What seemed to be on everyone’s minds, in addition to high expectations of Stars, was the nature of the venue, a church constructed in the mid-19th century. As we were being ushered into the ancient building, it seemed like a perfect fit.

Never having seen the interior before, I was pleasantly surprised to find a decently sized room, lined with pews and opening up into a towering cathedral-esque alcove behind the stage. To my delight, it almost felt like Massey Hall.

Even more peculiar was the pre-concert music filling the sanctuary as fans filed in, which sounded like “1960s Doo-Wop” according to the guy beside me. Nevertheless, it proved to set the tone for the fun and “classy” evening to follow.

Opening for Stars was indie-pop act Young Galaxy, proving to display a lively, yet relaxed performance. Although I prefer bands with more members, female vocalist Catherine McCandless provided enough energy for all four musicians, wielding a tambourine and dancing behind her mic. Each boasted classy attire, and although lead singer-guitar player Stephen Ramsay’s sweater seemed slightly out of place, I don’t like to be picky.

Musically, the group had it together, with powerful harmonies and instrumentals that truly captured their obvious enjoyment. Yet somehow the audience remained detached, with the exception of a few grooving heads and the occasional dancer in the balcony. I truly felt like a spectator in church, listening to the preacher proclaim their message of salvation; McCandless’ message was indeed captivating, but was no doubt lost, or at least brushed off, by most.

Nevertheless, the announcement that they would be releasing a new record in spring of next year was met with a hearty applause. Apart from not playing “Come and See,” a personal favorite, they provided a grand introduction for the act we had all been eagerly awaiting.

It was a true spectacle. As Stars took the stage with lights dimmed, pads and synth created the foundation for the driving sound we all adored. Frontman Torquil Campbell ushered fans to crowd the foot of the stage, much to their enjoyment. Interesting to note, however, was that fans were told just 10 minutes before to clear the area due to it being a fire hazard. Quite rebelliously, Campbell invited fans to stand on the pews claiming, “they won’t mind, the United Church loves everybody.”

Regardless of the controversy, Campbell was a predominant part of the show, producing a handheld spotlight and surveying the crowd during a lengthy, ethereal interlude. Revealing a stage covered with roses, many of which were thrown to the crowd, it appeared that he was “searching for ghosts,” mirroring the theme from their latest concept album The Five Ghosts.

The performance was definitely a memorable one, using the church to facilitate the sadness and mystery of this new release. Most notably during the tune “Dead Hearts,” Campbell could be found staring wide-eyed off into the rafters between his emotionally-charged lyrics; he is a storyteller, and a very convincing one at that.
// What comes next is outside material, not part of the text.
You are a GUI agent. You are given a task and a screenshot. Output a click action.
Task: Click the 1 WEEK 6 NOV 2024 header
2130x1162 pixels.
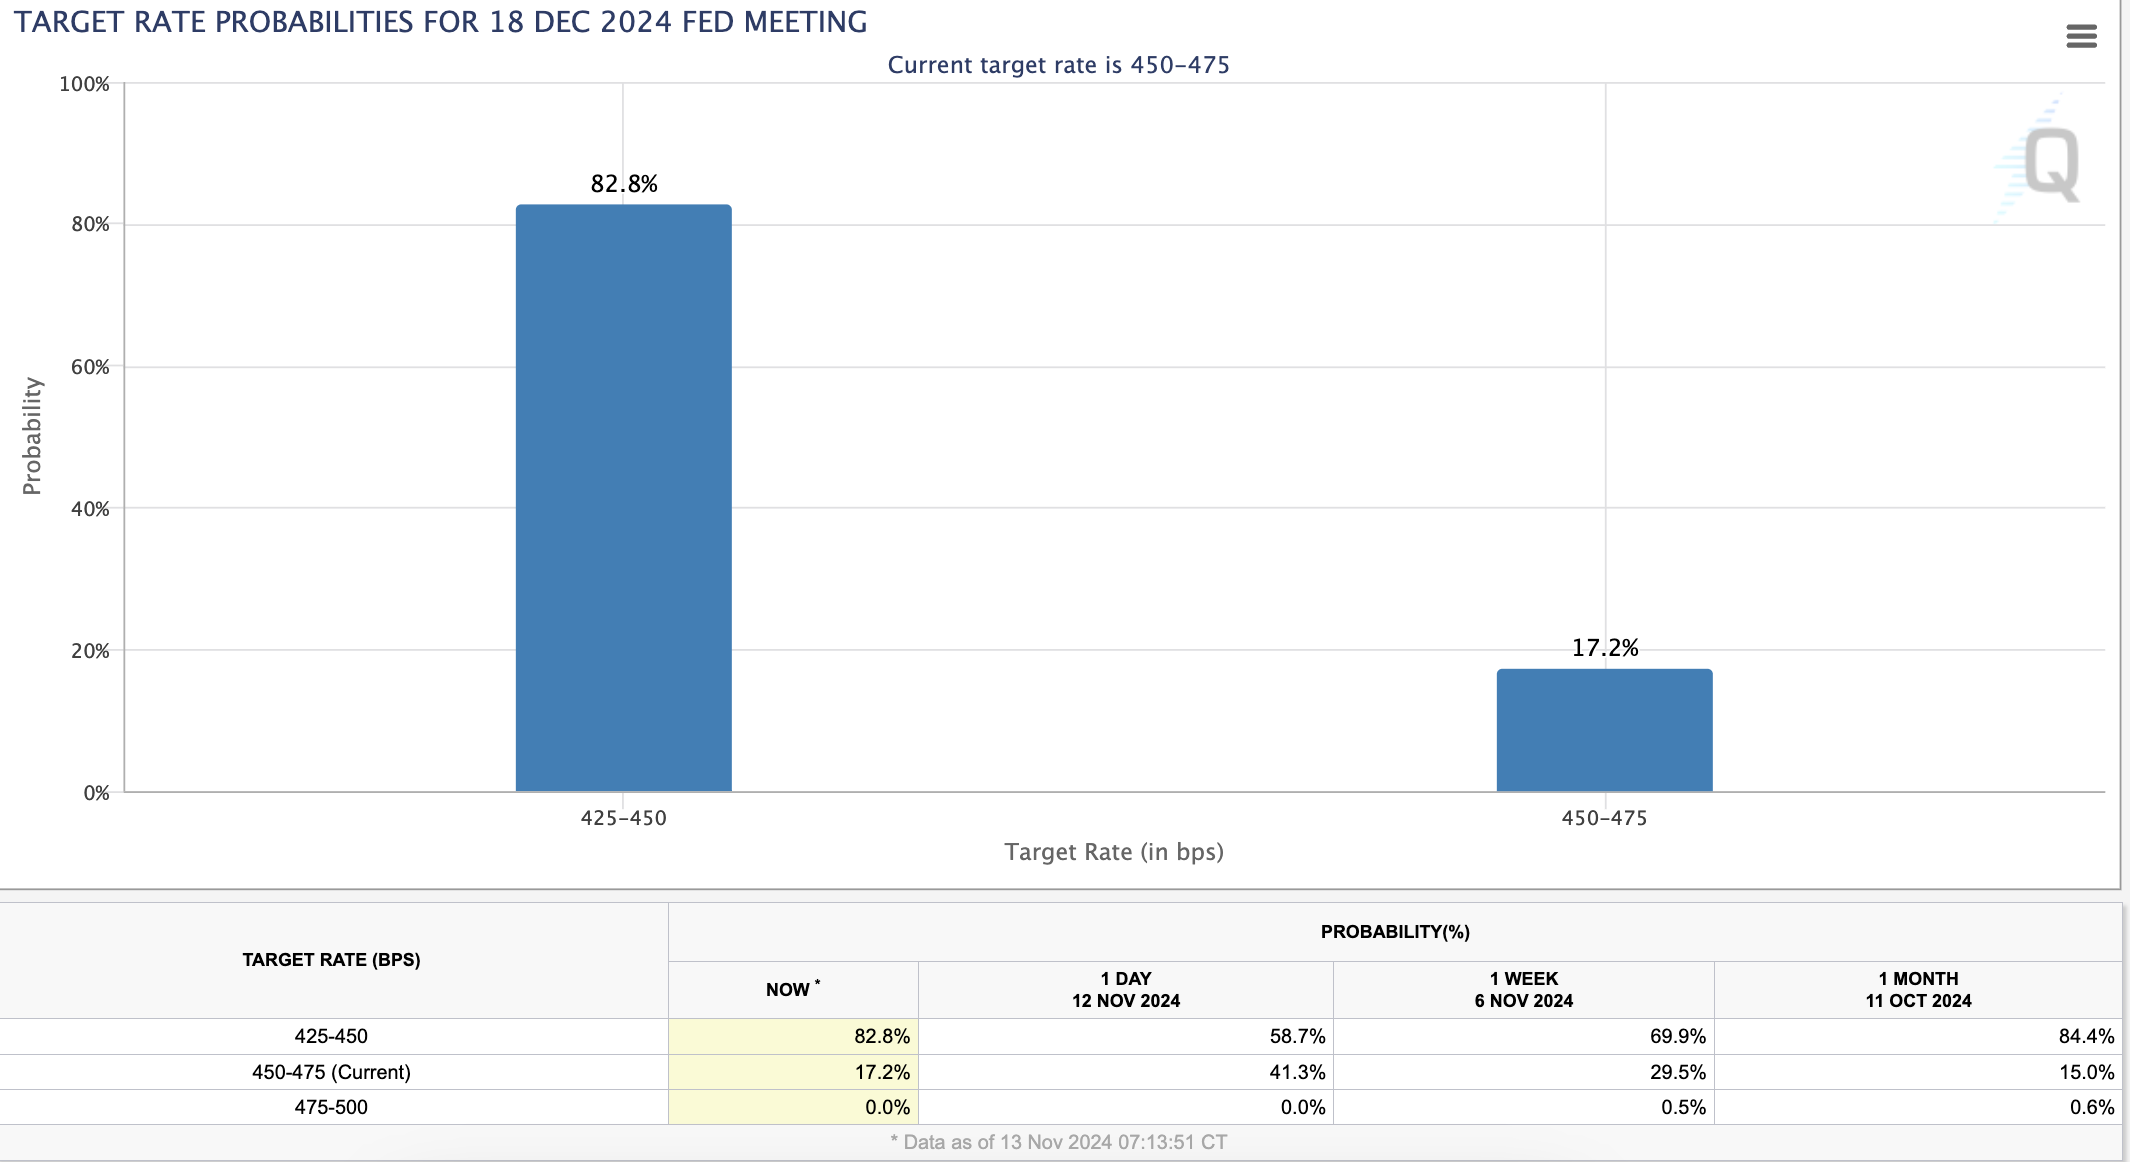tap(1522, 989)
Accomplice Amy Millan impressed the crowd during an acoustic version of “Ageless Beauty,” as well as a politically-moving encore performance of “Celebration Guns.” Crowd favorites were no doubt “Take Me to the Riot” in which Campbell walked off the stage and down the aisle, as well as popular anthem “Your Ex-Lover is Dead.”

The musicians’ smooth, energetic act was accompanied by their to-be-expected indie garb. A diverse array of instruments from saxophone to keyboard harmonica, resulted in a unique visual display when tasteful lights created shadows playing upon the walls behind them.

When the show was over, I was left feeling more than satisfied. Not only was the music beyond the quality of their albums, but the electrically-charged atmosphere that their performance created truly landed the experience among the stars.